## Selection
========================================================================
Breaking Down Barriers to Women’s Land Rights Starts in Our Homes

Nearly 30 years ago, in 1990s, I became a landowner for the first time in Sri Lanka when my father transferred his share of the land that he co-owned with my mother.

by Shahana Mohamed at IPS UN Bureau: Women’s equal rights to land and property are grounded in core human rights instruments, including the Universal Declaration of Human Rights. As established by international standards, women have the right to equality in the enjoyment of all their rights, including the right to access, use, inherit, control, and own land.

Women own less than 20% of the world’s land while half of the world’s population is women,. Women do not have equal ownership rights to property in 15 countries and customs inhibit women’s access to land in 90 countries. Approximately 100 million women live in countries where they can’t own, inherit, or manage land. Nearly half of the global agricultural workforce is female but less than one in five landholders worldwide are women.
========================================================================
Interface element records
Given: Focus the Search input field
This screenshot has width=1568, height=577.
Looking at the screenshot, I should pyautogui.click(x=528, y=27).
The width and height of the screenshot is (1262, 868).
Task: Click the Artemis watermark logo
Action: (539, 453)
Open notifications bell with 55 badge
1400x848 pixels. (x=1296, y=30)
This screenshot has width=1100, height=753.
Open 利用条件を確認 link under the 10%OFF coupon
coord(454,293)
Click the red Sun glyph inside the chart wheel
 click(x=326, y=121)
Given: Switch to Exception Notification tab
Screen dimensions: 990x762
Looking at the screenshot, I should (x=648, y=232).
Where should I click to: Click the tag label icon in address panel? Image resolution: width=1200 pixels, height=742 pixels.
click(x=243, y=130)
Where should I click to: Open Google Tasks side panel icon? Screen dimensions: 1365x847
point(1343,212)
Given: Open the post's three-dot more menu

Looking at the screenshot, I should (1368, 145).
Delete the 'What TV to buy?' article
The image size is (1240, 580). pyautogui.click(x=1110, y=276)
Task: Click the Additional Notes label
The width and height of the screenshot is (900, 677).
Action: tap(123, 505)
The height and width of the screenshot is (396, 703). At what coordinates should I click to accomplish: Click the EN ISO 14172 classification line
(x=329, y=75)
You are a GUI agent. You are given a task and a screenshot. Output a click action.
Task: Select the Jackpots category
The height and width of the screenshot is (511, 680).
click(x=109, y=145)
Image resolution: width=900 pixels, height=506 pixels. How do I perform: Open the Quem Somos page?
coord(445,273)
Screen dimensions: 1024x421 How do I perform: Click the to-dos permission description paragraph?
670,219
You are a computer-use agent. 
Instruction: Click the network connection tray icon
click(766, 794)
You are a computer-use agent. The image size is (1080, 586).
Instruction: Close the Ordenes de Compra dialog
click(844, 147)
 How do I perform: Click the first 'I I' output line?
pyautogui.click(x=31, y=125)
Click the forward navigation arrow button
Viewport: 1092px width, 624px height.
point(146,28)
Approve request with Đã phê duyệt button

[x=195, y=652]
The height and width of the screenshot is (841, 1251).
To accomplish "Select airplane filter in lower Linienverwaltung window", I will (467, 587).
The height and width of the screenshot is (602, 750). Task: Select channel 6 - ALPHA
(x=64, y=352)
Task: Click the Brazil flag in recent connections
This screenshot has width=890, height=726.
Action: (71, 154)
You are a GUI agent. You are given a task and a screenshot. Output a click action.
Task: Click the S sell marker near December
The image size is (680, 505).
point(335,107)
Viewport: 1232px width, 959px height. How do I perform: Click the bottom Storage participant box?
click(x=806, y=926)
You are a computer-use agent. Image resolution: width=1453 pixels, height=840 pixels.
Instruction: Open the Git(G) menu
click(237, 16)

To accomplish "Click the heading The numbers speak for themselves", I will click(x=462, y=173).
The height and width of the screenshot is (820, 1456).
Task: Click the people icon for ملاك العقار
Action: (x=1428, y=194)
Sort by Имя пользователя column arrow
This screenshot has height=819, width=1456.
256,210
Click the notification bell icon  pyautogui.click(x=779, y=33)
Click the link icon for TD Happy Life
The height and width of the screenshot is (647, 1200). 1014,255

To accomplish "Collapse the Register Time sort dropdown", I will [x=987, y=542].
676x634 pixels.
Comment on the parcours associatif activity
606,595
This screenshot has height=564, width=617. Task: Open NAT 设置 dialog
========================================================================
## Work to do
1 > Restate the paragraph of the piece on women's land rights that begins "Women own less than 20%" as a short bulleted list, keeping its main figures.
2 > From the piece on women's land rights, repeat word for word the passage from "Nearly 30 years" to "with my mother.".

## Problem solutions
1 >
- Women are half of the world's population but own less than 20% of its land.
- In 15 countries, women do not have equal ownership rights to property.
- In 90 countries, customs limit women's access to land.
- About 100 million women live in countries where they can't own, inherit, or manage land.
- Nearly half of the world's agricultural workers are women, but fewer than one in five landholders are.

2 >
Nearly 30 years ago, in 1990s, I became a landowner for the first time in Sri Lanka when my father transferred his share of the land that he co-owned with my mother.